A verbatim transcription of the listing below is required, without its pictures.
** DATASET EXCERPTS follows **
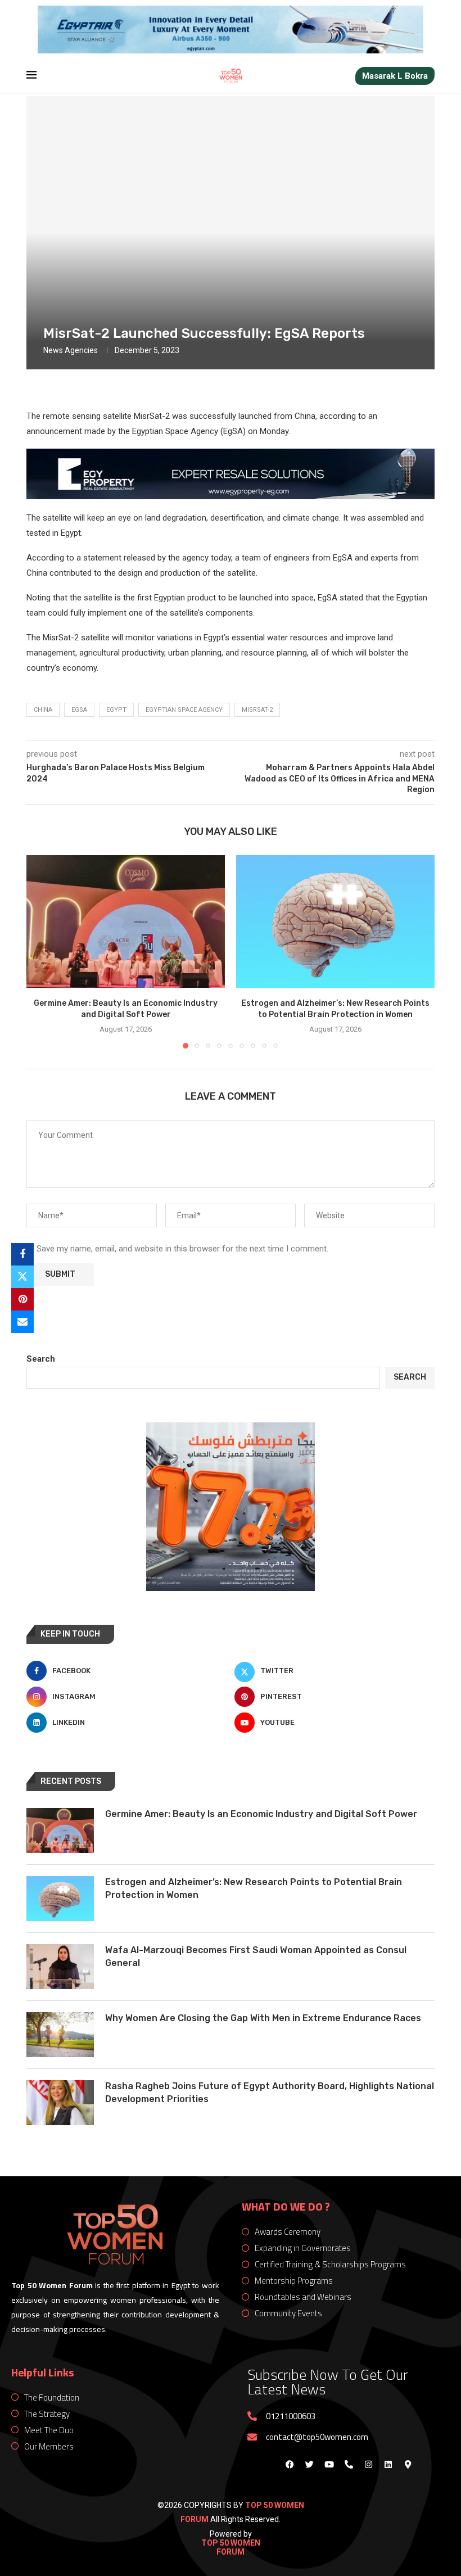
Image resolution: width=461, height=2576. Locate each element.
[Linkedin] (387, 2464)
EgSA (79, 709)
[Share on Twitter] (22, 1277)
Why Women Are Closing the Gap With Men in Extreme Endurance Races (263, 2018)
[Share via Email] (22, 1321)
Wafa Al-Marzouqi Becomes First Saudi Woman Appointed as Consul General (255, 1956)
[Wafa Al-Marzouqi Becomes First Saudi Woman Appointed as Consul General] (60, 1966)
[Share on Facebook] (22, 1254)
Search (40, 1359)
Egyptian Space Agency (184, 709)
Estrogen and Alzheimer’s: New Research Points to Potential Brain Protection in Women (253, 1888)
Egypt (116, 709)
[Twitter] (309, 2464)
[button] (41, 951)
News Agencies (70, 350)
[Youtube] (328, 2464)
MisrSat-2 (257, 709)
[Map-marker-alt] (407, 2464)
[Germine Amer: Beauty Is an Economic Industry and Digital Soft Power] (125, 921)
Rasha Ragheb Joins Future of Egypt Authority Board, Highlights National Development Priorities (269, 2092)
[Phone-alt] (348, 2464)
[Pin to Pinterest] (22, 1299)
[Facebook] (289, 2464)
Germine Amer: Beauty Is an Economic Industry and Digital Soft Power (261, 1814)
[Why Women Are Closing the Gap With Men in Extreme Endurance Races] (60, 2034)
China (43, 709)
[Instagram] (368, 2464)
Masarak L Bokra (395, 76)
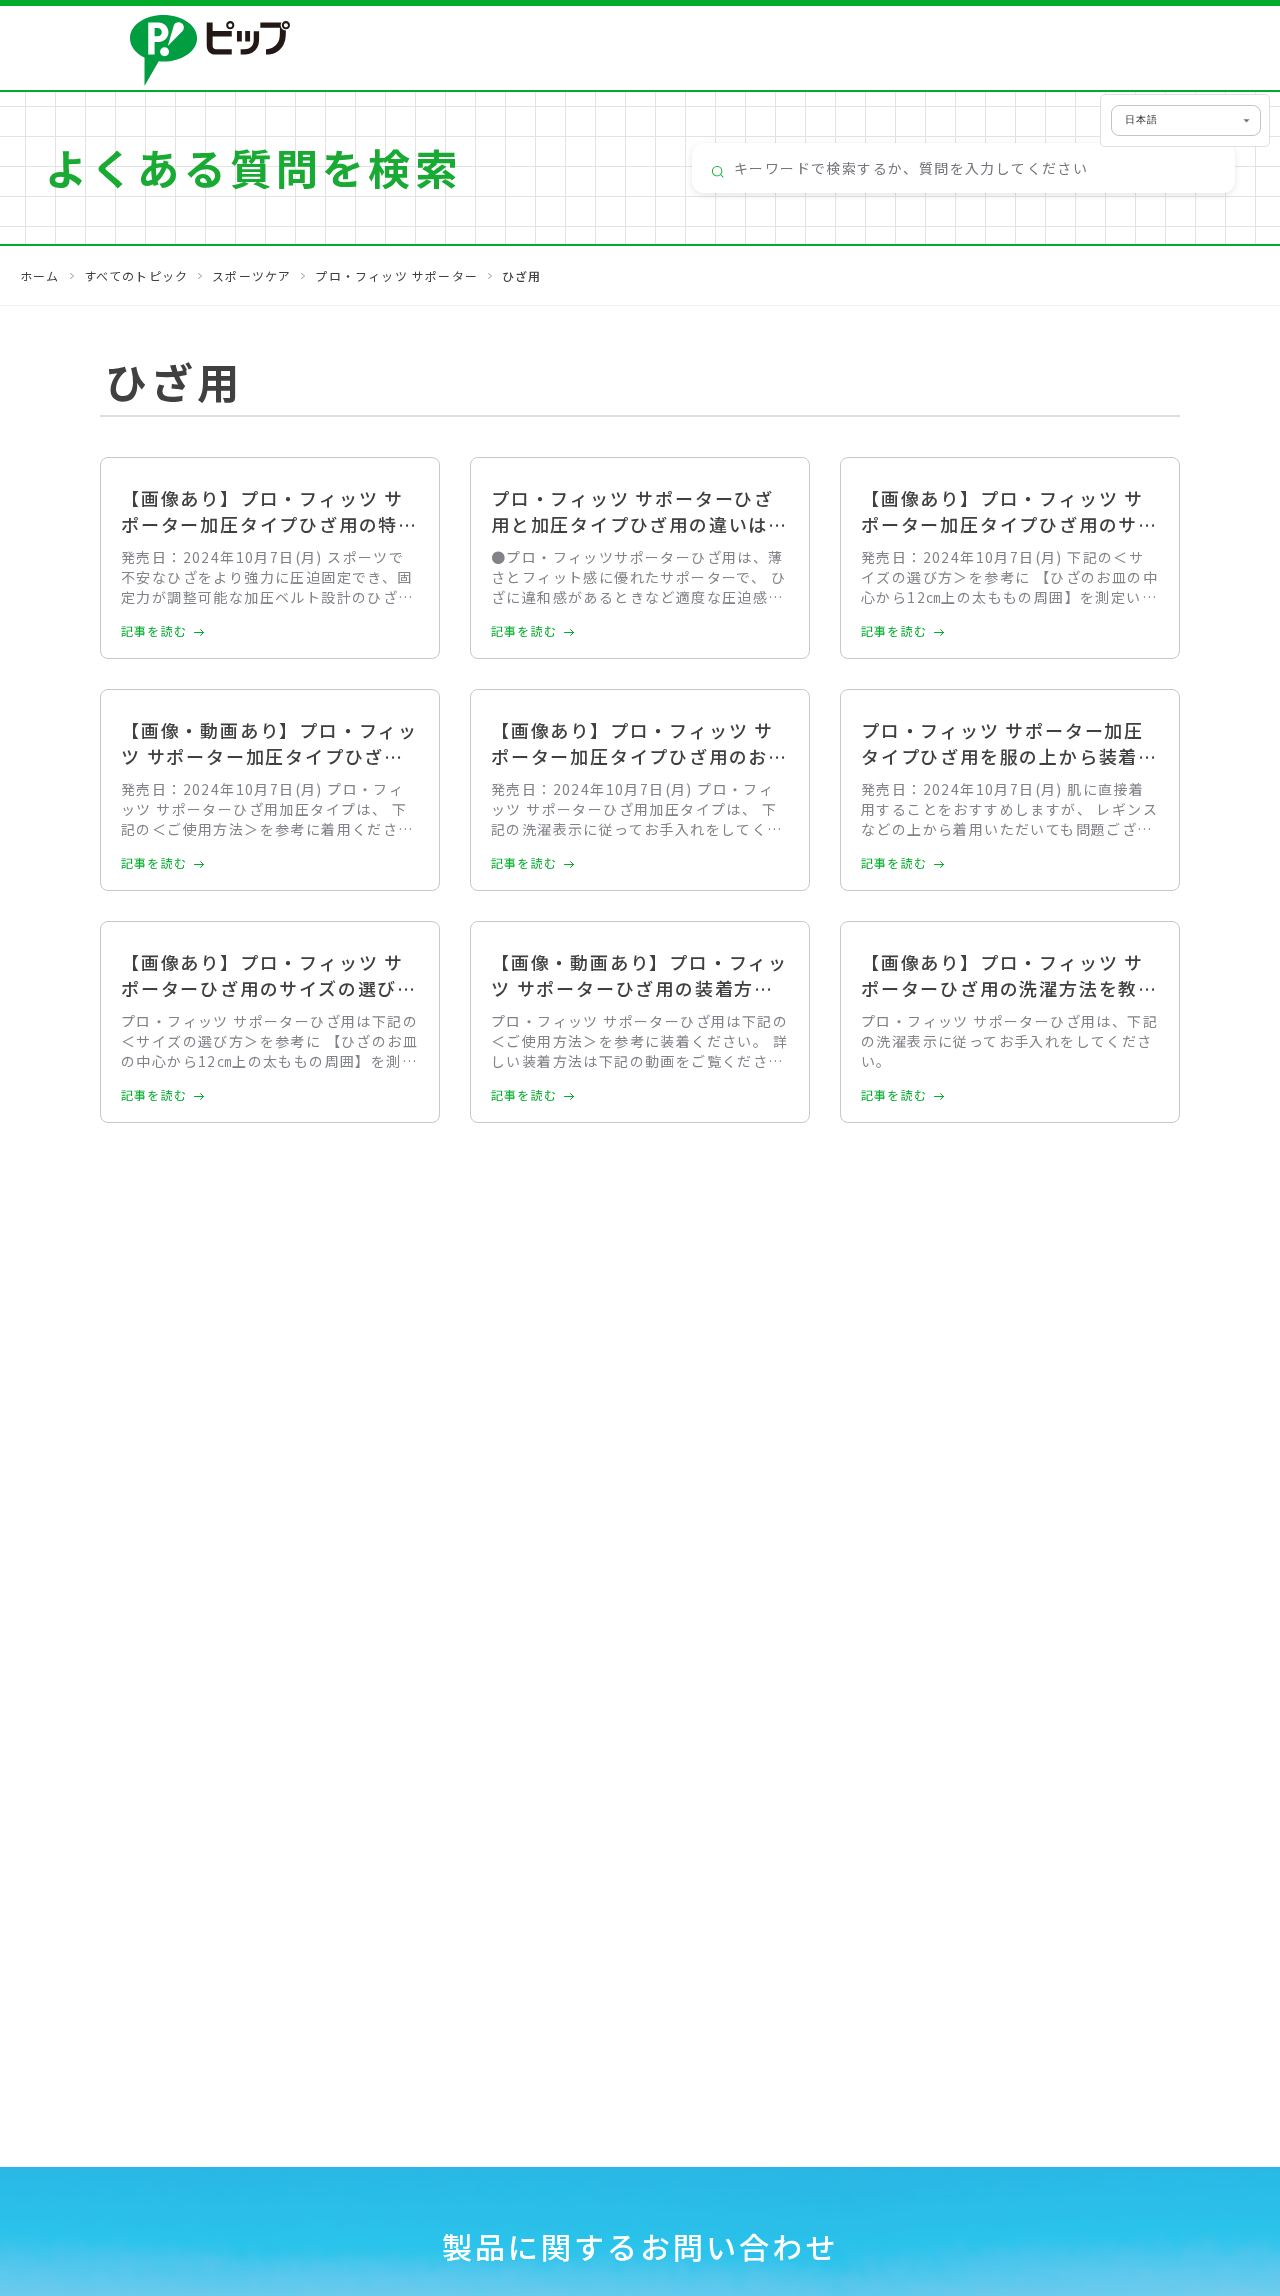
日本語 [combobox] (1141, 119)
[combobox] (963, 168)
** End of DATASET EXCERPTS **
# SOLUTION FOR THIS TASK:
Image resolution: width=461, height=2576. Locate each element.
[Linkedin] (387, 2464)
EgSA (79, 709)
[Share on Twitter] (22, 1277)
Why Women Are Closing the Gap With Men in Extreme Endurance Races (263, 2018)
[Share via Email] (22, 1321)
Wafa Al-Marzouqi Becomes First Saudi Woman Appointed as Consul General (255, 1956)
[Wafa Al-Marzouqi Becomes First Saudi Woman Appointed as Consul General] (60, 1966)
[Share on Facebook] (22, 1254)
Search (40, 1359)
Egyptian Space Agency (184, 709)
Estrogen and Alzheimer’s: New Research Points to Potential Brain Protection in Women (253, 1888)
Egypt (116, 709)
[Twitter] (309, 2464)
[button] (41, 951)
News Agencies (70, 350)
[Youtube] (328, 2464)
MisrSat-2 (257, 709)
[Map-marker-alt] (407, 2464)
[Germine Amer: Beauty Is an Economic Industry and Digital Soft Power] (125, 921)
Rasha Ragheb Joins Future of Egypt Authority Board, Highlights National Development Priorities (269, 2092)
[Phone-alt] (348, 2464)
[Pin to Pinterest] (22, 1299)
[Facebook] (289, 2464)
Germine Amer: Beauty Is an Economic Industry and Digital Soft Power (261, 1814)
[Why Women Are Closing the Gap With Men in Extreme Endurance Races] (60, 2034)
China (43, 709)
[Instagram] (368, 2464)
Masarak L Bokra (395, 76)
日本語 [combobox] (1141, 119)
[combobox] (963, 168)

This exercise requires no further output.